Exercise input:
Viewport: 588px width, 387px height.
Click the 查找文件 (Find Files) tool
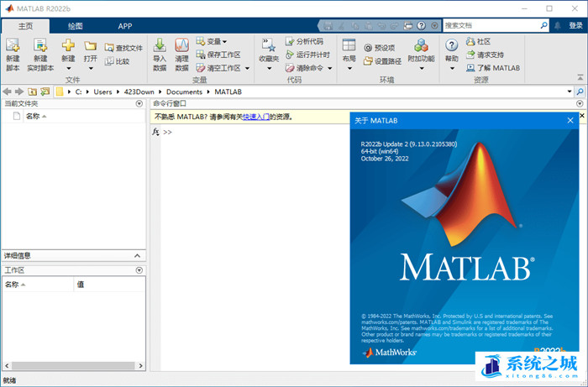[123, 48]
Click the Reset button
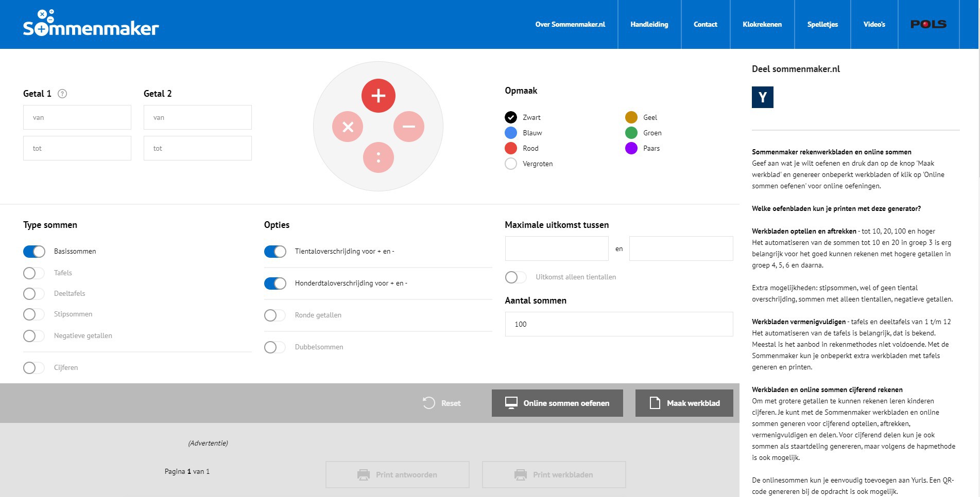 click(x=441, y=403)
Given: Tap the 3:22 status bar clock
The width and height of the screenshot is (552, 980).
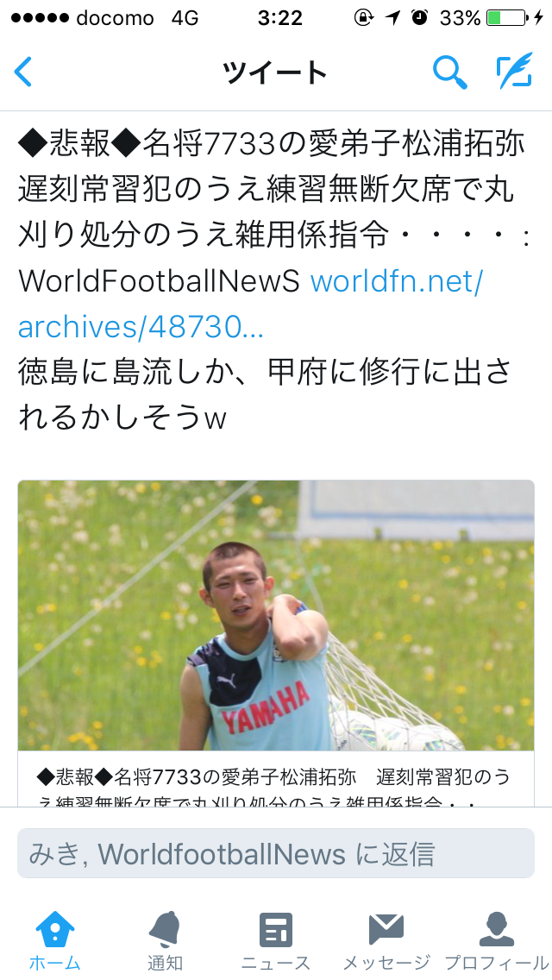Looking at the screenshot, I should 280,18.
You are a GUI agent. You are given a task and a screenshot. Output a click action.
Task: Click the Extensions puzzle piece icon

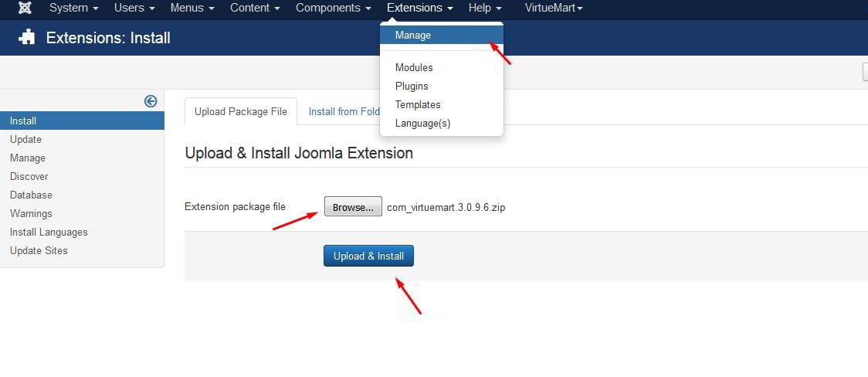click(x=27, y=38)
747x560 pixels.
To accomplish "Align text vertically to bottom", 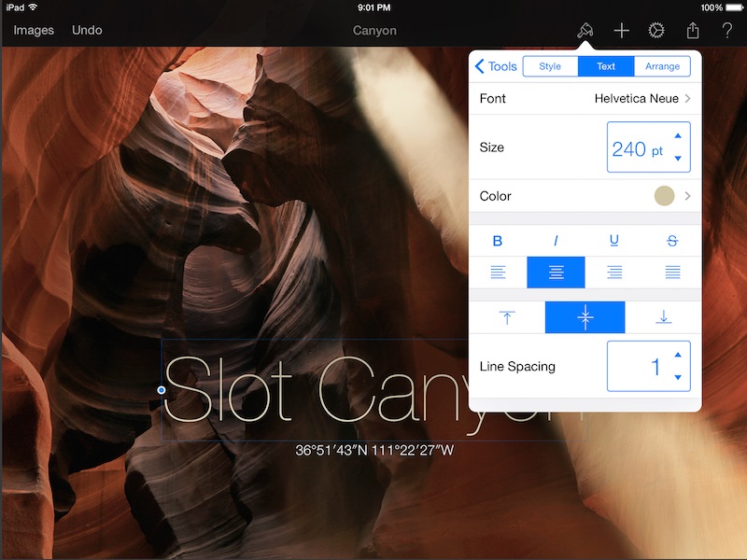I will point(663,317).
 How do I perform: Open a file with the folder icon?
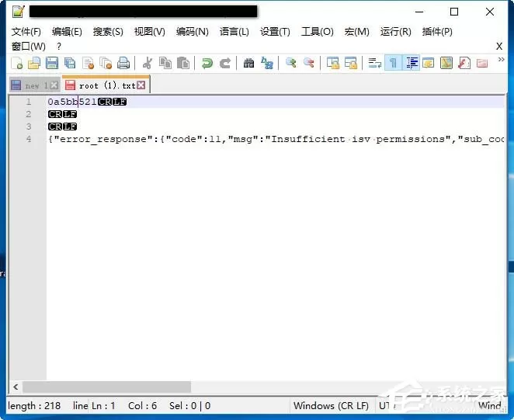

Description of the task:
Return the lines of the records exactly, beginning with the first line of the records and stopping after the line that contains "click(x=27, y=38)", leaving out the pictures.

Correct output:
Viewport: 588px width, 387px height.
Click the 查找文件 (Find Files) tool
[123, 48]
Click the Reset button
 click(x=441, y=403)
Given: Tap the 3:22 status bar clock
The width and height of the screenshot is (552, 980).
Looking at the screenshot, I should 280,18.
You are a GUI agent. You are given a task and a screenshot. Output a click action.
Task: Click the Extensions puzzle piece icon

click(x=27, y=38)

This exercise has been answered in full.